> AVAILABLE RECORDS:
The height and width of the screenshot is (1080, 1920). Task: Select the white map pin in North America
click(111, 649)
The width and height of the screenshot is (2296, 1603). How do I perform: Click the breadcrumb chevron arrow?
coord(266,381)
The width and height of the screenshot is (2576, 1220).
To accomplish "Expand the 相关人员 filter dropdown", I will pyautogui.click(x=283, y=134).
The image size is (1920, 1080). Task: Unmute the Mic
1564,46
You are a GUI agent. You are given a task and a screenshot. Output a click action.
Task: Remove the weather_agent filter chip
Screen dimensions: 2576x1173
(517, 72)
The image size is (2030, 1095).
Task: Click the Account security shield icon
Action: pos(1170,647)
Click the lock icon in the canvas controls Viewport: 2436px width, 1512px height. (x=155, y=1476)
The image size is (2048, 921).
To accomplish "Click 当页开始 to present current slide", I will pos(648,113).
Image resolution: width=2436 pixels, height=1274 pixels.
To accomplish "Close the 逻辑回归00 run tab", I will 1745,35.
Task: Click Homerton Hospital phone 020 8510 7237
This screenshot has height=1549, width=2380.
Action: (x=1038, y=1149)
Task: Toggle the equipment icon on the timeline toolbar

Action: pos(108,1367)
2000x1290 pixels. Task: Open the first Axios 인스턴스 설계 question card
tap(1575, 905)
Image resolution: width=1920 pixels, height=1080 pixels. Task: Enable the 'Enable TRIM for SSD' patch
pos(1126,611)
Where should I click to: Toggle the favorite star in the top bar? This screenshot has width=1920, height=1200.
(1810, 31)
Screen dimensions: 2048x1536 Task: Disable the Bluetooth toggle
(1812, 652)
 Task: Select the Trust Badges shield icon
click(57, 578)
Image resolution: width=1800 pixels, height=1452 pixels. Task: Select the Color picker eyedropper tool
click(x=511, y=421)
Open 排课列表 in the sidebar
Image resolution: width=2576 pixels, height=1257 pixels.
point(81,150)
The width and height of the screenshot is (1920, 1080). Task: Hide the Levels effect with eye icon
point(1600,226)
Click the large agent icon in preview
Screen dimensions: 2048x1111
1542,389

> DIRECTIONS: From the listing, reproduce every line where the word "accomplish" is present.

> ANSWER BOX:
To accomplish "Expand the 相关人员 filter dropdown", I will pyautogui.click(x=283, y=134).
To accomplish "Click 当页开始 to present current slide", I will pos(648,113).
To accomplish "Close the 逻辑回归00 run tab", I will 1745,35.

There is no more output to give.